> YOUR INSTRUCTIONS: Could you state how many lines of the material hold "computer"? Include nothing beyond the number.

____

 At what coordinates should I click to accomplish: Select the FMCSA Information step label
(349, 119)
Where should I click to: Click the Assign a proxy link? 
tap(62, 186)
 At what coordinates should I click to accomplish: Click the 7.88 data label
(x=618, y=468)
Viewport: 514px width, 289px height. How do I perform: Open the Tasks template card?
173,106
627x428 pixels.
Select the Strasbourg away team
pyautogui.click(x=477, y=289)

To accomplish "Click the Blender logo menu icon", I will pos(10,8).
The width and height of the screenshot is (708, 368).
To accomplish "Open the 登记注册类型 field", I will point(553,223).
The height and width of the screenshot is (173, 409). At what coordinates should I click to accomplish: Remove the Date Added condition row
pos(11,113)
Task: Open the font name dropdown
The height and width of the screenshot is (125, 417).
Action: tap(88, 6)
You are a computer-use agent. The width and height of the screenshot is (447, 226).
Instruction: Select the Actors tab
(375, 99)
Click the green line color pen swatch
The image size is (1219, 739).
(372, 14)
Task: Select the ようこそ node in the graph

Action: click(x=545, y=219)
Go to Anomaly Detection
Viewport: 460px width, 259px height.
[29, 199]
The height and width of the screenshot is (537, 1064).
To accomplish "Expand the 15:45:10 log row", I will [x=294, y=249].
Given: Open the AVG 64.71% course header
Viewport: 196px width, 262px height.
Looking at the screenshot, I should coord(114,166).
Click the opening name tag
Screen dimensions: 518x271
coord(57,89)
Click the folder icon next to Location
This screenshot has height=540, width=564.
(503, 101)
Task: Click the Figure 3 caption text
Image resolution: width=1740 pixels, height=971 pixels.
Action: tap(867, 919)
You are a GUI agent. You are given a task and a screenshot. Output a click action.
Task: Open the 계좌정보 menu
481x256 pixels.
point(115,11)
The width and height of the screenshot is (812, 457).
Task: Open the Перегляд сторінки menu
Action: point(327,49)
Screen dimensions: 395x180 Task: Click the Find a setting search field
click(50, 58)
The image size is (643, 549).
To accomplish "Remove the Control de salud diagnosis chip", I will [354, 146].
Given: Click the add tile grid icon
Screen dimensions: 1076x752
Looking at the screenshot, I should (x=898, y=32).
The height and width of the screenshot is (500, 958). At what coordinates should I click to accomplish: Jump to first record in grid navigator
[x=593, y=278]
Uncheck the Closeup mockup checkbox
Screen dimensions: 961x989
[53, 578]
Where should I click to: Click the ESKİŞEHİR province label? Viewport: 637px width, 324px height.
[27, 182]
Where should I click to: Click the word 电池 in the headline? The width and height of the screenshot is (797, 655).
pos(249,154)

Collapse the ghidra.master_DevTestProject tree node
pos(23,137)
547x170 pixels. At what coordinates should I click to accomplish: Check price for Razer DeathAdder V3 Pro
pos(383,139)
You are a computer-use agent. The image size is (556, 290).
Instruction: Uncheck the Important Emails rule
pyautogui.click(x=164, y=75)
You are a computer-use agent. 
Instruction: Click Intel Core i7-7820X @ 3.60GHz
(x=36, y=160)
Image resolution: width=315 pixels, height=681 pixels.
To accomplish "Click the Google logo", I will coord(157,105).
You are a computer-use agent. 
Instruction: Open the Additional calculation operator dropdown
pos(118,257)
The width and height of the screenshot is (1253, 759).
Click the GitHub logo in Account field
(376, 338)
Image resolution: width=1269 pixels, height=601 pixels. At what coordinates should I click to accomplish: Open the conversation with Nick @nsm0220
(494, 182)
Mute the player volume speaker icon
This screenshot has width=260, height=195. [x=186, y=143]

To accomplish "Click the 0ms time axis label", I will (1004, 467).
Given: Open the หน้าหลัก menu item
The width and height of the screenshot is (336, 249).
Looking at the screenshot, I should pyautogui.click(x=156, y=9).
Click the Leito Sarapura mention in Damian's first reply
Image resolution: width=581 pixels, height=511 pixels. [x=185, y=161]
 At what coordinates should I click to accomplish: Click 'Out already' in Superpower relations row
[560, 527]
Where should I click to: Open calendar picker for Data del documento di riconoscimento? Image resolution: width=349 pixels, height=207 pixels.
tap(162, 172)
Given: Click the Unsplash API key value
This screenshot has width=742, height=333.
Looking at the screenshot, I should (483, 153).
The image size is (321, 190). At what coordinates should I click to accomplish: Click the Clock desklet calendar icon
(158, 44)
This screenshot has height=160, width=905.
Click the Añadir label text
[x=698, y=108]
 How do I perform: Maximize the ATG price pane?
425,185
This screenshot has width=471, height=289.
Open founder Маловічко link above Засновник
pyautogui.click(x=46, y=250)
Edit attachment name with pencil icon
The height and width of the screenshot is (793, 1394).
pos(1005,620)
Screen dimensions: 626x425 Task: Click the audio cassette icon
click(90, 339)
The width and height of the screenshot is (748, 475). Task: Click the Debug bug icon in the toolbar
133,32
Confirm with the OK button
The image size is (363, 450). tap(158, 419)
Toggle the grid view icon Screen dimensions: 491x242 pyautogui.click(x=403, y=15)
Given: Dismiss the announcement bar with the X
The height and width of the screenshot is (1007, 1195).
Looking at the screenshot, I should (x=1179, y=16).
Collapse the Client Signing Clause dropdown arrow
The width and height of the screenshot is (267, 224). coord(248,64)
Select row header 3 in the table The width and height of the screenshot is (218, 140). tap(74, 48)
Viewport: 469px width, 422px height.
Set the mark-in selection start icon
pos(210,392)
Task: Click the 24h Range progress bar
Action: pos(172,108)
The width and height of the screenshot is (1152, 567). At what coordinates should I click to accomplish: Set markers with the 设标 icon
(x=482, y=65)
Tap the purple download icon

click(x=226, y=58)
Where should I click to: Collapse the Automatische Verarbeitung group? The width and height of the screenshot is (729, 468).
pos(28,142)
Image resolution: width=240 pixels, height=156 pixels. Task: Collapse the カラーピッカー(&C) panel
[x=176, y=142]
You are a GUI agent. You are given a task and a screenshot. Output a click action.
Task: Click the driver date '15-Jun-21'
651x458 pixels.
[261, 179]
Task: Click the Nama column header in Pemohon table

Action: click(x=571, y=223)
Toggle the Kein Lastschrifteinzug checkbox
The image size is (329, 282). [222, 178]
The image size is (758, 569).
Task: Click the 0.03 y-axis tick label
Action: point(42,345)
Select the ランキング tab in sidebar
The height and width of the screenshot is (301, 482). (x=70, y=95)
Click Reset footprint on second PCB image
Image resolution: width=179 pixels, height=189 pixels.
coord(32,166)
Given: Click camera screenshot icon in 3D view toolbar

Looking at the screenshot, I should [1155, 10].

____

> ANSWER SPACE: 4